#### [Directions for this task]
Reproduce the complete set of records, exactly as they appear.

-------- The data --------

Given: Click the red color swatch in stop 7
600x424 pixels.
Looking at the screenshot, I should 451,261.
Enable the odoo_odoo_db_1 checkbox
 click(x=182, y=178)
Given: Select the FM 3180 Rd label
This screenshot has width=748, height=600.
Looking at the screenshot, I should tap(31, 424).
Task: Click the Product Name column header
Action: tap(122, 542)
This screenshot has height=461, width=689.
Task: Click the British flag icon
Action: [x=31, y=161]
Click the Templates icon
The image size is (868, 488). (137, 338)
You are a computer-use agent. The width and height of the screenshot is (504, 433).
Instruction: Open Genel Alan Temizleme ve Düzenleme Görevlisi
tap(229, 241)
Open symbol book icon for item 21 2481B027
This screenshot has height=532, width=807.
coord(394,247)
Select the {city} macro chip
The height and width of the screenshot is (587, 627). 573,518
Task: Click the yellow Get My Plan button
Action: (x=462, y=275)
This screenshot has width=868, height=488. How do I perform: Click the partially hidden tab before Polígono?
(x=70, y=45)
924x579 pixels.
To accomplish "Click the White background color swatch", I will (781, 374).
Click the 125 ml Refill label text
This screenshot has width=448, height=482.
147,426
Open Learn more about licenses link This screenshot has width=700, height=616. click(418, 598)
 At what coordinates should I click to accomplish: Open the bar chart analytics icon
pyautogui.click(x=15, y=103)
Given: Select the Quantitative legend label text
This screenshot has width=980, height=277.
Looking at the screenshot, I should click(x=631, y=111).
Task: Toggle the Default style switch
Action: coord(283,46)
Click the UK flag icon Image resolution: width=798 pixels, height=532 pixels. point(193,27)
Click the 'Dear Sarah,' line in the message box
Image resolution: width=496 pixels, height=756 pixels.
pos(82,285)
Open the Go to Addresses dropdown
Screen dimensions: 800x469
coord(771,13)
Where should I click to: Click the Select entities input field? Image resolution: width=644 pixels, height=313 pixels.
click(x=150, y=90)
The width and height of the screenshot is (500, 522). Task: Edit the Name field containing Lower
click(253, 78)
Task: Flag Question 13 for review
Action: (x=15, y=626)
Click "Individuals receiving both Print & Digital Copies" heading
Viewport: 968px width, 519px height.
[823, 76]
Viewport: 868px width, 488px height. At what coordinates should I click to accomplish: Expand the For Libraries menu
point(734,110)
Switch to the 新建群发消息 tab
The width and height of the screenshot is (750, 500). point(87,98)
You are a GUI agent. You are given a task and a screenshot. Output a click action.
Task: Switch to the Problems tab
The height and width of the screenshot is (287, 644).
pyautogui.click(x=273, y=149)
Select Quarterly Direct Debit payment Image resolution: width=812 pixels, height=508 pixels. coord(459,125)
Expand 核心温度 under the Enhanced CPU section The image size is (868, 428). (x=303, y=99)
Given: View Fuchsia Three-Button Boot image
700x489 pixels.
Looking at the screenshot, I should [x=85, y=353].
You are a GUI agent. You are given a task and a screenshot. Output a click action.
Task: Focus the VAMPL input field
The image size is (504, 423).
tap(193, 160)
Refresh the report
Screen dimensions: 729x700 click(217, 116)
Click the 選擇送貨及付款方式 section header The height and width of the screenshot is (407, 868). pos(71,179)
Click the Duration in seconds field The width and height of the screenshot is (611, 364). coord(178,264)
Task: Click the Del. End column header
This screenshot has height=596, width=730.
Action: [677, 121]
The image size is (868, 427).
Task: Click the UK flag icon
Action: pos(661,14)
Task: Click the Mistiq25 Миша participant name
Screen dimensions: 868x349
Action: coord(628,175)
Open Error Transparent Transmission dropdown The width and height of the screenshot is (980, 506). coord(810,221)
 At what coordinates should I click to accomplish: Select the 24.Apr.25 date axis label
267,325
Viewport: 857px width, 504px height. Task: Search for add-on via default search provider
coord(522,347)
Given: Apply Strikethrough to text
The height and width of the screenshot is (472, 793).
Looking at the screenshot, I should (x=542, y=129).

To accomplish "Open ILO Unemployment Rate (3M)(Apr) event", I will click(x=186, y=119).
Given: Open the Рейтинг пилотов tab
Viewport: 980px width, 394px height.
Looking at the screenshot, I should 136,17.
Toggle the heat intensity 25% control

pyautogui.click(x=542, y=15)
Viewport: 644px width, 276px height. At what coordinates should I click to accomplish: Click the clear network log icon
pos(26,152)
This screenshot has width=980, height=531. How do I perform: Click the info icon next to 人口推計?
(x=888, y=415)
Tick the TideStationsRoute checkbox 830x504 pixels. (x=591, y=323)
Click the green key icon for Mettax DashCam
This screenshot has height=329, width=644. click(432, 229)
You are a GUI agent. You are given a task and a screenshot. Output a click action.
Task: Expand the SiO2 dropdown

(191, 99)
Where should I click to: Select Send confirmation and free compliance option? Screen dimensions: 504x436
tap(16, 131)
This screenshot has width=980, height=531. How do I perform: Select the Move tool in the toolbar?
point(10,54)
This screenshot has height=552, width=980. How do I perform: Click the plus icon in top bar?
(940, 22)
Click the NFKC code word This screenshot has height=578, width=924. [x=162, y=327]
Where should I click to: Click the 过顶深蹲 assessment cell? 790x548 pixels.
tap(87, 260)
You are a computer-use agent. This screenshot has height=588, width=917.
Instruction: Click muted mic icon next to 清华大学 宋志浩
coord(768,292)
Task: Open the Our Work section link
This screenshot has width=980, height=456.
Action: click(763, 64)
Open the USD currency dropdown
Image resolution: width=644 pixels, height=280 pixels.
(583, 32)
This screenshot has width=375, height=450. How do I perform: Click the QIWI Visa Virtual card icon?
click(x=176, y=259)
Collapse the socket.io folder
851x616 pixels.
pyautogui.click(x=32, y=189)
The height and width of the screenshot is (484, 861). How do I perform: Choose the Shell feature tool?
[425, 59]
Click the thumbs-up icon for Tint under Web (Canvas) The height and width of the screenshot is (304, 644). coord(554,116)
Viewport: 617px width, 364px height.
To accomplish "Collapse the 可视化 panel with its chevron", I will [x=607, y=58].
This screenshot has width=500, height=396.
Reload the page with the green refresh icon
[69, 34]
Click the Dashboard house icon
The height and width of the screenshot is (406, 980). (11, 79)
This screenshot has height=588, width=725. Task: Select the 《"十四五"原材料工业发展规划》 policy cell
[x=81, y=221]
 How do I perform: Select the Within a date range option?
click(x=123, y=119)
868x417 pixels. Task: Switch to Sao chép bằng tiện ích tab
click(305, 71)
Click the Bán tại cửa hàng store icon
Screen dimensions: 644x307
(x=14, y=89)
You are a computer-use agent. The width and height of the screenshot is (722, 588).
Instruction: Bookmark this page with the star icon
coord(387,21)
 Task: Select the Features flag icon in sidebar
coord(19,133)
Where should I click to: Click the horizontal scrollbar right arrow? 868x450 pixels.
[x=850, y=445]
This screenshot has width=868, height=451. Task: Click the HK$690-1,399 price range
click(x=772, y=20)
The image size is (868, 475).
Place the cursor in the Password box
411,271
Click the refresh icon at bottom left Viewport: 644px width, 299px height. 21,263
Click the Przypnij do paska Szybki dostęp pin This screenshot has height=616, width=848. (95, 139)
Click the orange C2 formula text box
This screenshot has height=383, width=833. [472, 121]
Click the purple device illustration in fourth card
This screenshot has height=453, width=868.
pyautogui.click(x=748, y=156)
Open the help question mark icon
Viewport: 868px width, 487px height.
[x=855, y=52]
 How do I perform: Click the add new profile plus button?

--------

#### [Task response]
Given: Click the red color swatch in stop 7
600x424 pixels.
Looking at the screenshot, I should 451,261.
Enable the odoo_odoo_db_1 checkbox
 click(x=182, y=178)
Given: Select the FM 3180 Rd label
This screenshot has width=748, height=600.
Looking at the screenshot, I should tap(31, 424).
Task: Click the Product Name column header
Action: tap(122, 542)
This screenshot has height=461, width=689.
Task: Click the British flag icon
Action: [x=31, y=161]
Click the Templates icon
The image size is (868, 488). (137, 338)
You are a computer-use agent. The width and height of the screenshot is (504, 433).
Instruction: Open Genel Alan Temizleme ve Düzenleme Görevlisi
tap(229, 241)
Open symbol book icon for item 21 2481B027
This screenshot has height=532, width=807.
coord(394,247)
Select the {city} macro chip
The height and width of the screenshot is (587, 627). 573,518
Task: Click the yellow Get My Plan button
Action: (x=462, y=275)
This screenshot has width=868, height=488. How do I perform: Click the partially hidden tab before Polígono?
(x=70, y=45)
924x579 pixels.
To accomplish "Click the White background color swatch", I will (781, 374).
Click the 125 ml Refill label text
This screenshot has width=448, height=482.
147,426
Open Learn more about licenses link This screenshot has width=700, height=616. click(418, 598)
 At what coordinates should I click to accomplish: Open the bar chart analytics icon
pyautogui.click(x=15, y=103)
Given: Select the Quantitative legend label text
This screenshot has width=980, height=277.
Looking at the screenshot, I should click(x=631, y=111).
Task: Toggle the Default style switch
Action: coord(283,46)
Click the UK flag icon Image resolution: width=798 pixels, height=532 pixels. point(193,27)
Click the 'Dear Sarah,' line in the message box
Image resolution: width=496 pixels, height=756 pixels.
pos(82,285)
Open the Go to Addresses dropdown
Screen dimensions: 800x469
coord(771,13)
Where should I click to: Click the Select entities input field? Image resolution: width=644 pixels, height=313 pixels.
click(x=150, y=90)
The width and height of the screenshot is (500, 522). Task: Edit the Name field containing Lower
click(253, 78)
Task: Flag Question 13 for review
Action: (x=15, y=626)
Click "Individuals receiving both Print & Digital Copies" heading
Viewport: 968px width, 519px height.
[823, 76]
Viewport: 868px width, 488px height. At what coordinates should I click to accomplish: Expand the For Libraries menu
point(734,110)
Switch to the 新建群发消息 tab
The width and height of the screenshot is (750, 500). point(87,98)
You are a GUI agent. You are given a task and a screenshot. Output a click action.
Task: Switch to the Problems tab
The height and width of the screenshot is (287, 644).
pyautogui.click(x=273, y=149)
Select Quarterly Direct Debit payment Image resolution: width=812 pixels, height=508 pixels. coord(459,125)
Expand 核心温度 under the Enhanced CPU section The image size is (868, 428). (x=303, y=99)
Given: View Fuchsia Three-Button Boot image
700x489 pixels.
Looking at the screenshot, I should [x=85, y=353].
You are a GUI agent. You are given a task and a screenshot. Output a click action.
Task: Focus the VAMPL input field
The image size is (504, 423).
tap(193, 160)
Refresh the report
Screen dimensions: 729x700 click(217, 116)
Click the 選擇送貨及付款方式 section header The height and width of the screenshot is (407, 868). pos(71,179)
Click the Duration in seconds field The width and height of the screenshot is (611, 364). coord(178,264)
Task: Click the Del. End column header
This screenshot has height=596, width=730.
Action: [677, 121]
The image size is (868, 427).
Task: Click the UK flag icon
Action: pos(661,14)
Task: Click the Mistiq25 Миша participant name
Screen dimensions: 868x349
Action: coord(628,175)
Open Error Transparent Transmission dropdown The width and height of the screenshot is (980, 506). coord(810,221)
 At what coordinates should I click to accomplish: Select the 24.Apr.25 date axis label
267,325
Viewport: 857px width, 504px height. Task: Search for add-on via default search provider
coord(522,347)
Given: Apply Strikethrough to text
The height and width of the screenshot is (472, 793).
Looking at the screenshot, I should (x=542, y=129).

To accomplish "Open ILO Unemployment Rate (3M)(Apr) event", I will click(x=186, y=119).
Given: Open the Рейтинг пилотов tab
Viewport: 980px width, 394px height.
Looking at the screenshot, I should 136,17.
Toggle the heat intensity 25% control

pyautogui.click(x=542, y=15)
Viewport: 644px width, 276px height. At what coordinates should I click to accomplish: Click the clear network log icon
pos(26,152)
This screenshot has width=980, height=531. How do I perform: Click the info icon next to 人口推計?
(x=888, y=415)
Tick the TideStationsRoute checkbox 830x504 pixels. (x=591, y=323)
Click the green key icon for Mettax DashCam
This screenshot has height=329, width=644. click(432, 229)
You are a GUI agent. You are given a task and a screenshot. Output a click action.
Task: Expand the SiO2 dropdown

(191, 99)
Where should I click to: Select Send confirmation and free compliance option? Screen dimensions: 504x436
tap(16, 131)
This screenshot has width=980, height=531. How do I perform: Select the Move tool in the toolbar?
point(10,54)
This screenshot has height=552, width=980. How do I perform: Click the plus icon in top bar?
(940, 22)
Click the NFKC code word This screenshot has height=578, width=924. [x=162, y=327]
Where should I click to: Click the 过顶深蹲 assessment cell? 790x548 pixels.
tap(87, 260)
You are a computer-use agent. This screenshot has height=588, width=917.
Instruction: Click muted mic icon next to 清华大学 宋志浩
coord(768,292)
Task: Open the Our Work section link
This screenshot has width=980, height=456.
Action: click(763, 64)
Open the USD currency dropdown
Image resolution: width=644 pixels, height=280 pixels.
(583, 32)
This screenshot has width=375, height=450. How do I perform: Click the QIWI Visa Virtual card icon?
click(x=176, y=259)
Collapse the socket.io folder
851x616 pixels.
pyautogui.click(x=32, y=189)
The height and width of the screenshot is (484, 861). How do I perform: Choose the Shell feature tool?
[425, 59]
Click the thumbs-up icon for Tint under Web (Canvas) The height and width of the screenshot is (304, 644). coord(554,116)
Viewport: 617px width, 364px height.
To accomplish "Collapse the 可视化 panel with its chevron", I will [x=607, y=58].
This screenshot has width=500, height=396.
Reload the page with the green refresh icon
[69, 34]
Click the Dashboard house icon
The height and width of the screenshot is (406, 980). (11, 79)
This screenshot has height=588, width=725. Task: Select the 《"十四五"原材料工业发展规划》 policy cell
[x=81, y=221]
 How do I perform: Select the Within a date range option?
click(x=123, y=119)
868x417 pixels. Task: Switch to Sao chép bằng tiện ích tab
click(305, 71)
Click the Bán tại cửa hàng store icon
Screen dimensions: 644x307
(x=14, y=89)
You are a computer-use agent. The width and height of the screenshot is (722, 588).
Instruction: Bookmark this page with the star icon
coord(387,21)
 Task: Select the Features flag icon in sidebar
coord(19,133)
Where should I click to: Click the horizontal scrollbar right arrow? 868x450 pixels.
[x=850, y=445]
This screenshot has width=868, height=451. Task: Click the HK$690-1,399 price range
click(x=772, y=20)
The image size is (868, 475).
Place the cursor in the Password box
411,271
Click the refresh icon at bottom left Viewport: 644px width, 299px height. 21,263
Click the Przypnij do paska Szybki dostęp pin This screenshot has height=616, width=848. (95, 139)
Click the orange C2 formula text box
This screenshot has height=383, width=833. [472, 121]
Click the purple device illustration in fourth card
This screenshot has height=453, width=868.
pyautogui.click(x=748, y=156)
Open the help question mark icon
Viewport: 868px width, 487px height.
[x=855, y=52]
 How do I perform: Click the add new profile plus button?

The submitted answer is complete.